[Stored data]
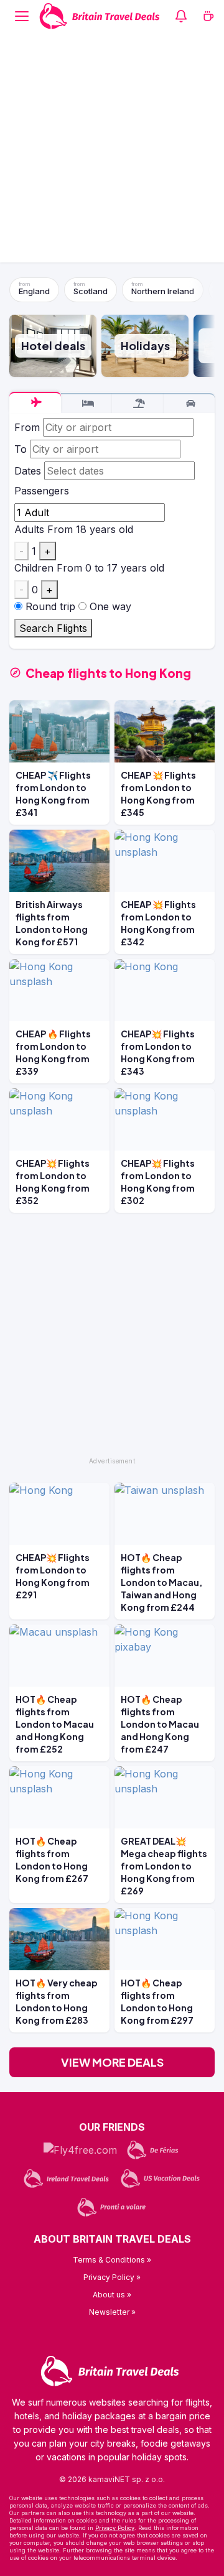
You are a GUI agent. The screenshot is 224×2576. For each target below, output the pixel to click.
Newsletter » (112, 2312)
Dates (27, 471)
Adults (29, 529)
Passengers (41, 490)
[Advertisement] (112, 150)
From (27, 427)
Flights (35, 402)
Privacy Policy (114, 2527)
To (20, 449)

# EXERCISE
What you print must match the entries exactly, except that no pictures appear.

# SOLUTION TO THIS PROBLEM
You are a GUI agent. The screenshot is 224×2576. For each target below, output the pixel to click.
Newsletter » (112, 2312)
Dates (27, 471)
Adults (29, 529)
Passengers (41, 490)
[Advertisement] (112, 150)
From (27, 427)
Flights (35, 402)
Privacy Policy (114, 2527)
To (20, 449)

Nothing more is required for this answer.